Scholar: Samuel Sedillos
Major: Social Work
Faculty Mentors: Dr. Mary Hylton
Research Topic: Equal Opportunity or Secret Society: Perspectives of Undergraduate Social Work Students Regarding Graduate School
Abstract: In recent years, there have undoubtedly been improvements regarding entrance into graduate school and the number of masters and doctorate degrees obtained by historically underrepresented graduate students. However, enrollment rates and advanced degrees conferred to this population continue to lag in comparison to majority student populations. This holds true for the University of Nevada, Reno (UNR). Using data obtained from the University of Nevada Institutional Analysis Fall 2010 census, historically underrepresented groups (excluding Asians) accounted for 21.1% of the total UNR undergraduate student population.

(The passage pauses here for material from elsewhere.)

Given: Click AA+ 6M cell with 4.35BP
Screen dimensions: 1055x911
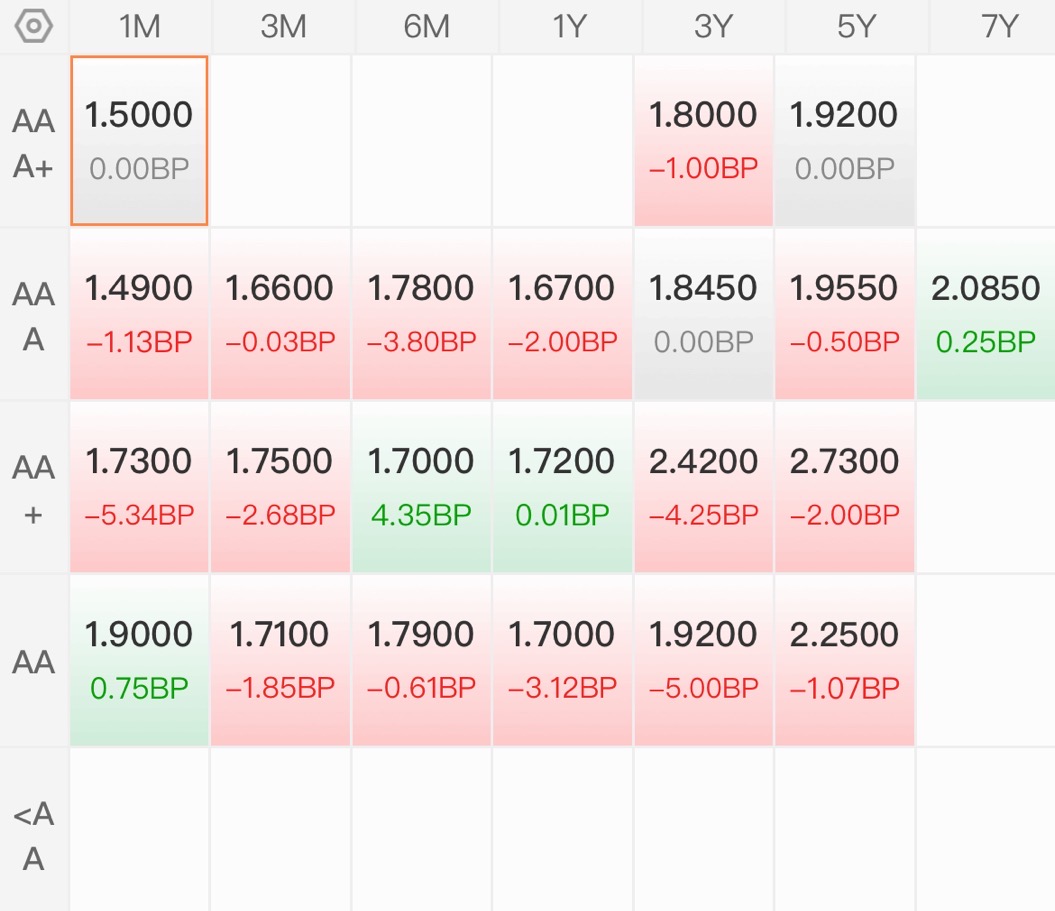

Conversely, this population accounted for 12.9% of the total postbaccalaureate student population. When examining the same population for the UNR School of Social Work, there is a 28.3% undergraduate representation rate and a 12.2% postbaccalaureate representation rate. Factors contributing to this issue may range from actual barriers to perceptual inhibitors. Actual barriers can include financial considerations, family obligations, or lack of knowledge regarding the graduate school process. Perceptual inhibitors can range from lowered expectations, to the existing lack of diversity in higher education, to the lack of access to "privileged" or "secret" information. To date, there has been limited research involving the attitudes and opinions of both majority and minority student populations regarding entrance to graduate school and the obtention of an advanced degree. This study will examine the perspectives of current social work students enrolled in the University of Nevada Social Work Program concerning actual and perceptual barriers and/or inhibitors regarding entrance to graduate school and potential obstacles in obtaining an advanced degree. Recommendation for assessment will be discussed.